La jeune femme se relâche complètement et dans un râle, sombre dans un sommeil profond.
Mise en scène pour la télévision ou télévision réalité, une chose est sûre : après ce qu'on a vu dans ce reportage, on n'a plus envie d'avoir affaire aux djinns qu'ils soient juifs ou musulmans.
Qu’en pensent les psychiatres ?
Croyance - Les démons qui logeraient dans le corps des schizophrènes ne sont en fait, précisent-ils, que leurs démons intérieurs. Ils ne sont ni musulmans, ni chrétiens, ni athées.
Et que pensent les psychiatres de ces séances de désenvoûtement ? Y croient-ils ? Dans le cas contraire, quelles explications donnent-ils à ces pratiques qu'ils balaient généralement d'un revers de la main ?
Il faut reconnaître que Medi1 a fait preuve avec ce documentaire de beaucoup de professionnalisme et de maîtrise du sujet.
La chaîne a donné la parole à deux raquis, à des malades, à leurs familles, au public, à un sociologue et bien sûr à un médecin psychiatre.
Elle n'a pas tranché dans le sujet, n'a pris aucune position et s'est surtout contentée de rapprocher les points de vue pour aider à mieux appréhender le sujet. Tout le monde est tombé d'accord sur un point, y compris le psychiatre ; la roquia légale dite «chariia» doit être sauvegardée des manipulations des commerçants du temple. D'autant, soutiendra le praticien, que les malades atteints de schizophrénie ont tous les mêmes symptômes.
Se référant au documentaire visionné quelques minutes auparavant, il expliquera que la patiente qui se débattait et qui était au bord de la transe n'est, en fait, qu'une schizophrène du premier degré et que le djinn n'avait strictement rien à voir avec elle.
Le djinn, soutiendra-t-il, est une invention du faux raqui pour mettre en valeur ses pouvoirs et ses compétences. Le psychiatre expliquera avec force détails que les mêmes symptômes en cas de schizophrénie sont observés chez tous les malades qui en sont atteints.

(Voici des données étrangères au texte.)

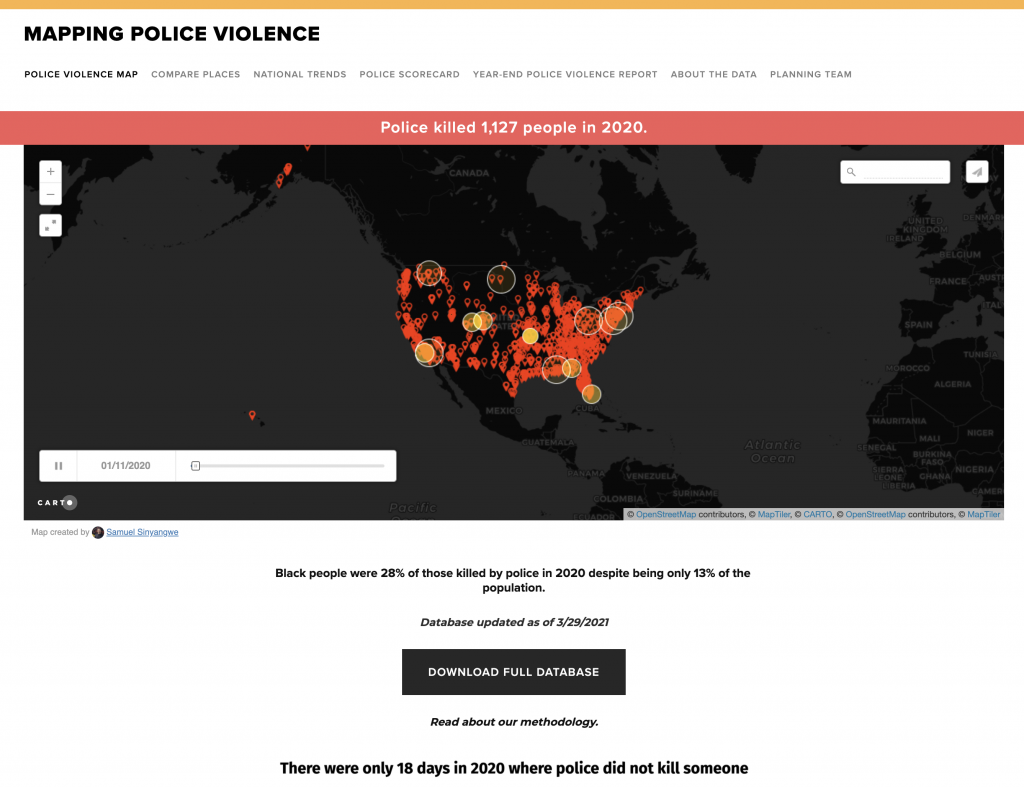This screenshot has height=787, width=1024.
Task: Click the map search input field
Action: [x=904, y=172]
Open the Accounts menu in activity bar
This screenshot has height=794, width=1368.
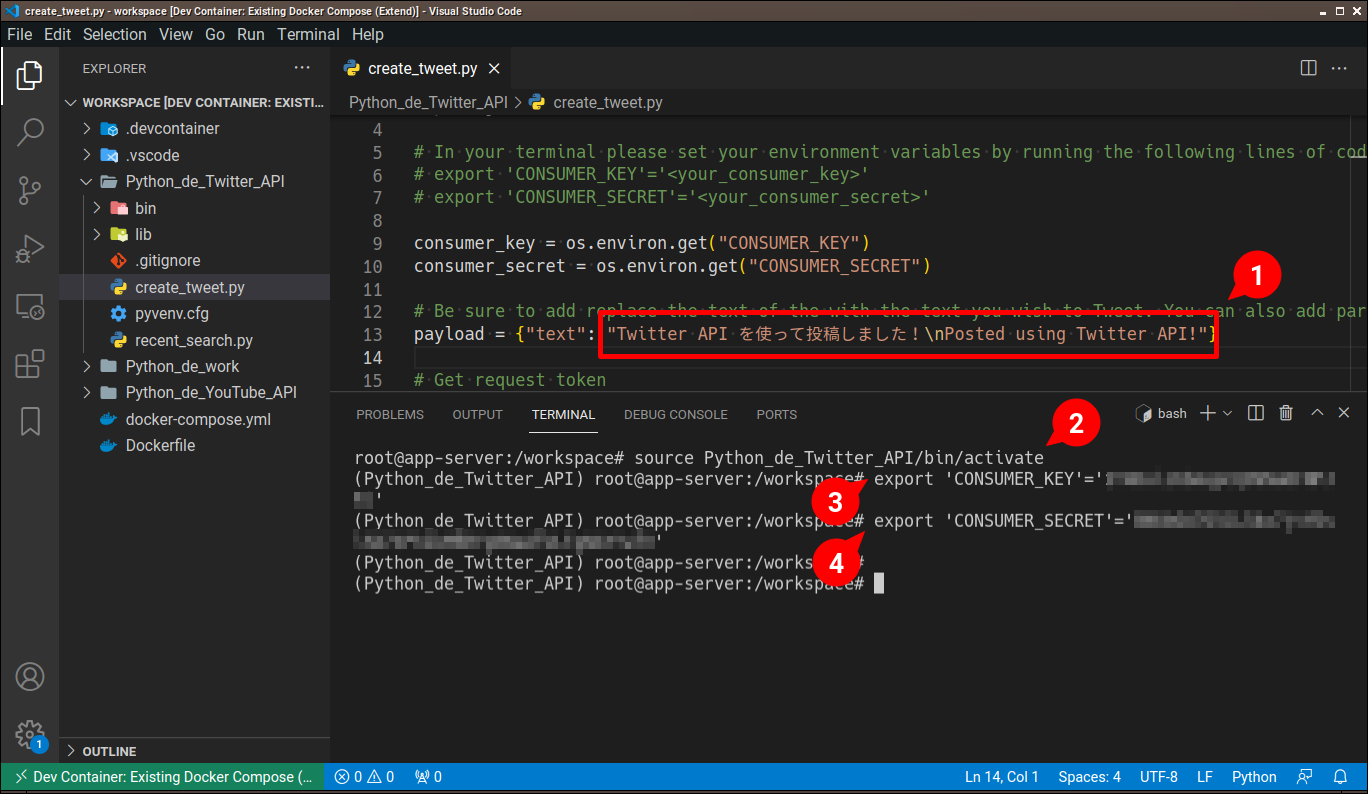[x=30, y=676]
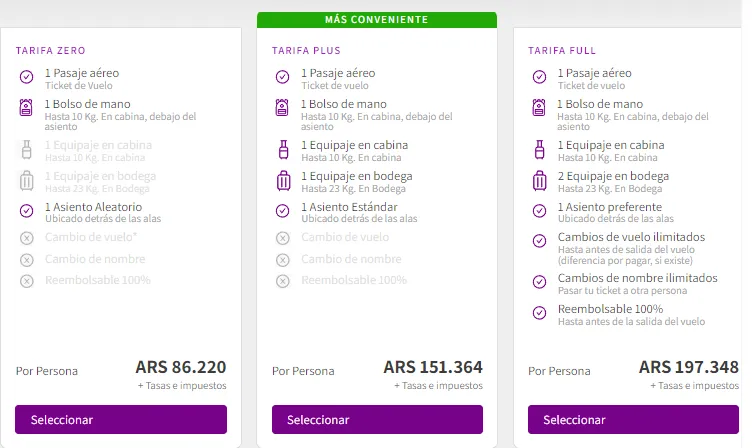Click the checkmark beside Cambios de vuelo ilimitados
The width and height of the screenshot is (752, 448).
point(539,241)
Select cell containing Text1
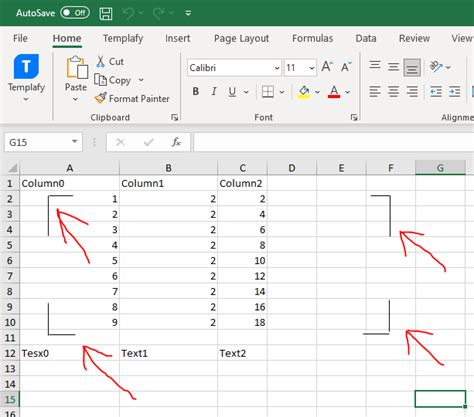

Cela a été observé en clinique.
Les lèvres sont bleues comme vidées de leur sang, l'élocution est hachée, décousue, sans fil conducteur, les membres se raidissent et le patient devient, par moments, fou furieux et même violent.
Le discours qu'il débite n'a aucun sens, il est brouillon et reste l'expression d'un dérangement intérieur que le médecin doit identifier avec patience pour trouver la juste thérapie.
Les psychiatres parlent d'élément déclencheur, d'élément susceptible d'avoir provoqué de tels dégâts.
Les démons qui logeraient dans le corps des schizophrènes ne sont en fait, précisent-ils, que leurs démons intérieurs. Ils ne sont ni musulmans, ni chrétiens, ni athées.Ils sont leur mal et par conséquent la piste de leur guérison.
Seuls les raquis «chare'i» (légaux) sont en mesure, grâce à l'appui du Coran, de savoir si oui ou non le sujet est atteint par ce type de perturbation.
Lignes rouges
En matière de roquia comme en matière de fetwa, on n'a pas le droit de laisser faire n'importe quel charlatan. Les autorités du culte devraient dresser des lignes rouges bien visibles et bien en vue pour que les apprentis sorciers du dogme ne puissent prospérer en toute liberté.
Il y va de la santé morale et physique des musulmans.